Bel looks up, startled, then laughs. Lix is distracted, looking off into the hall as though something far more interesting is around the corner. “Did you imagine him some great lover, then, Lix?”

Lix’s look is incredulous, sly. “Am I to take it you weren’t impressed, then? My goodness, perhaps my standards have lowered in my old age! I found him perfectly divine. Not that I’d say as much to Camille, I’d rather not have her knocking down my door in a rage.”

Something in Bel’s face freezes as her throat collapses. An instinctive mask, put on while the rest of her decides whether it can struggle on with the conversation. A moment. She can. She finds her voice, finds a smile that feels too wide, like it’s splitting her lips in two. “Oh! No, we never.” She sees Lix’s lovely eyes go wide in horror. Yes, she sees now. “But you did, then. Sleep with him. No, I. I never knew that.” Lix has one hand to her chest now, fingers tapping frantically at her throat. Her other hand is on Bel’s knee. Bel’s heart is beating too rapidly. Her cheeks are flushed, and her ears, and she can’t quite find room for a breath. Lix, at least, knows what to do.

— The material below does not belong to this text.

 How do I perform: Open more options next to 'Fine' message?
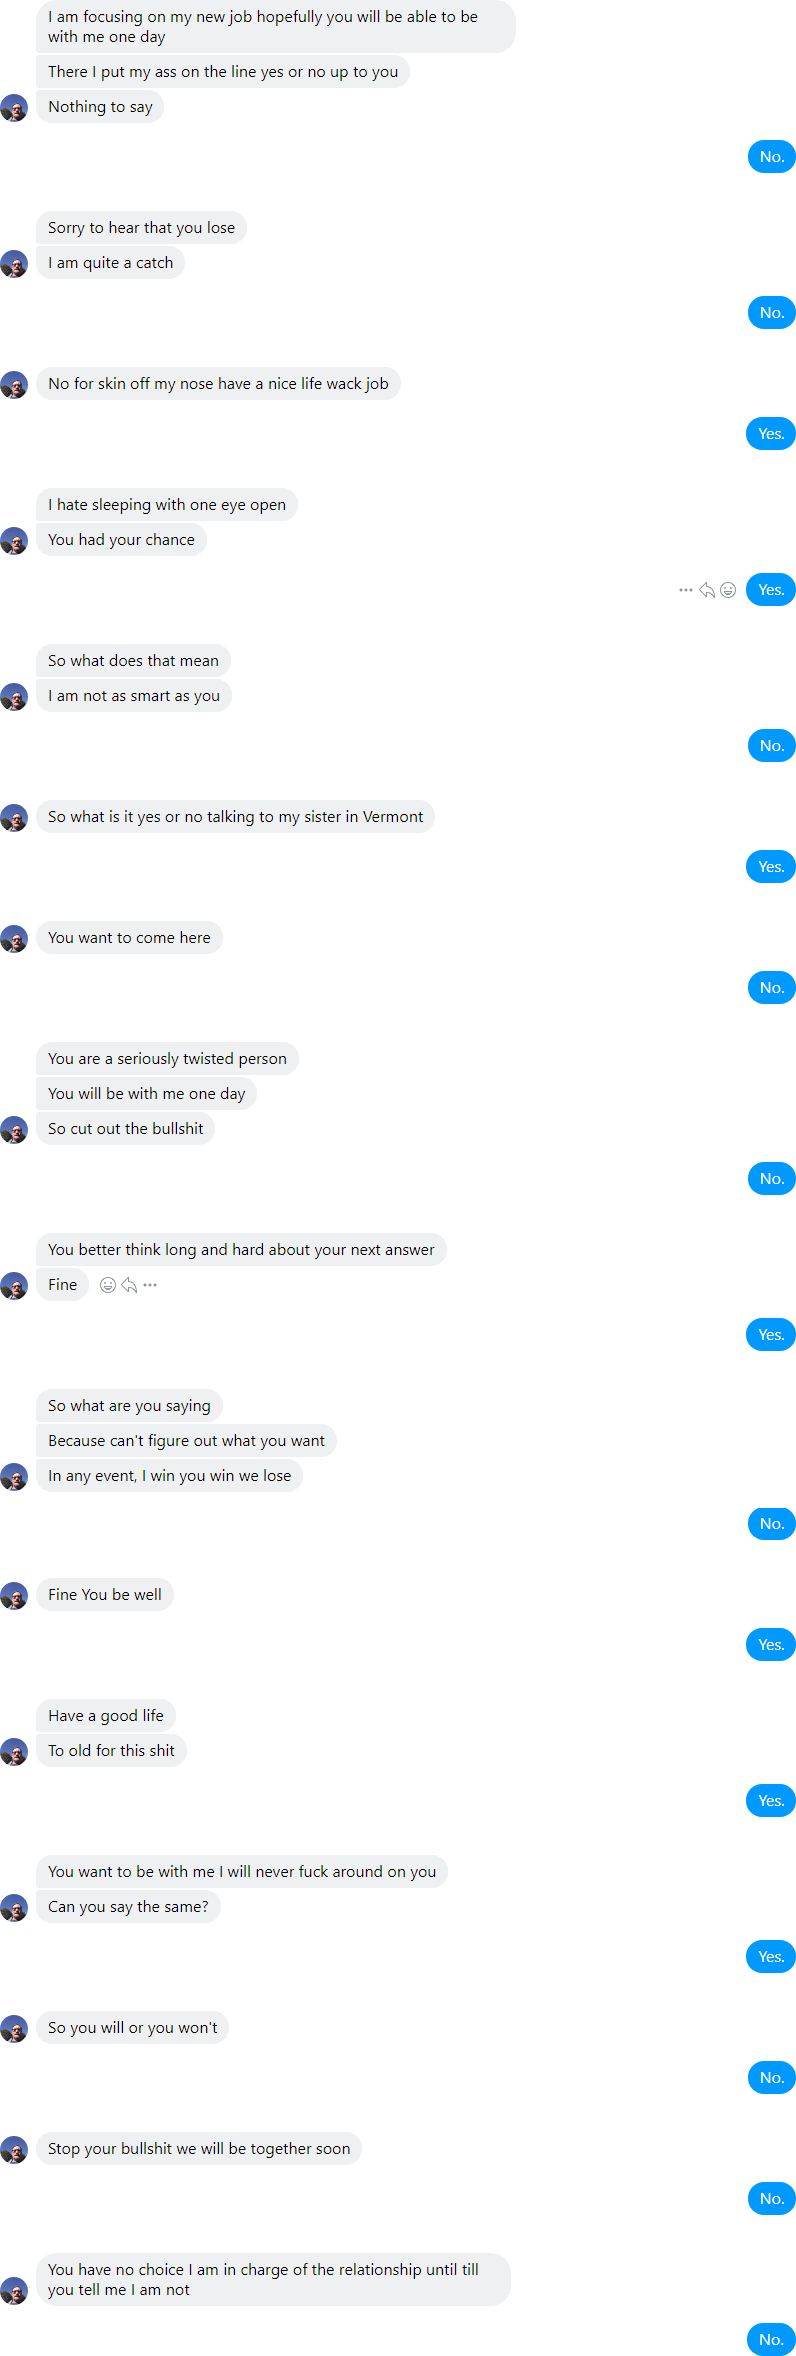tap(150, 1285)
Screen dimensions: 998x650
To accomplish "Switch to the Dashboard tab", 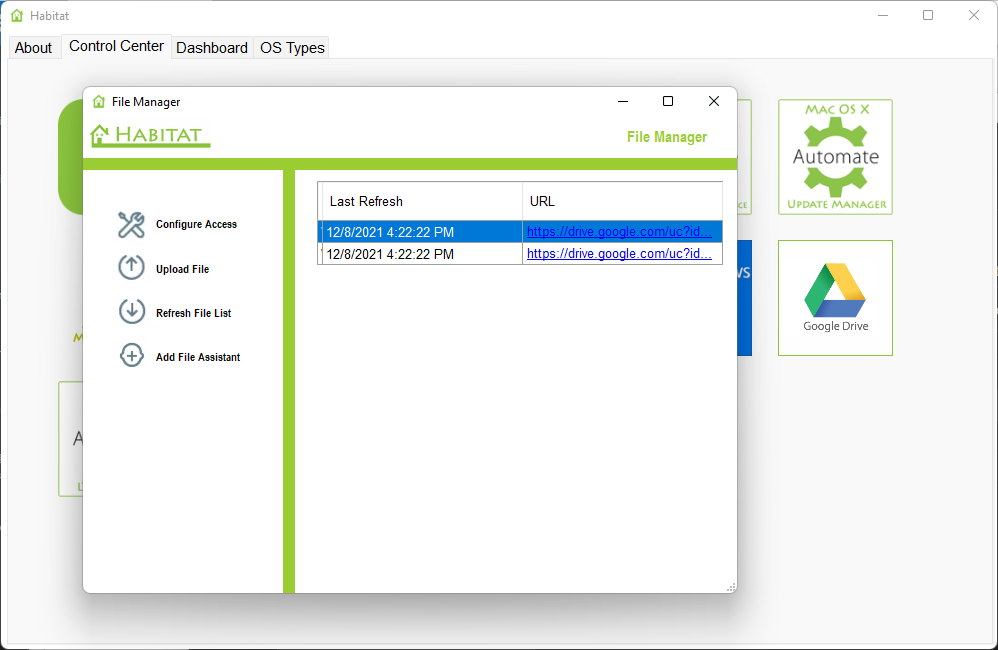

There’s a moment of awkward shifting on the couch, the nap of it sticking to Lix’s wool trousers when she inches closer to grasp Bel’s shoulders. It’s a bit unpleasant, the damp cloth pressed against her skin, but Lix’s hands on the other side are warm. It’s not quite an embrace; it’s something more emphatic. An apology, perhaps. All the sensation in the world is narrowed down to hot palms that have, it seems, touched Freddie’s skin intimately, in a way she couldn’t. Can’t, now. Bel must look away, must do it right this instant, but she can’t, seized by a mad compulsion to examine Lix’s body for trace evidence. “When.” It should be a question, is a question, but her reticence makes it a statement.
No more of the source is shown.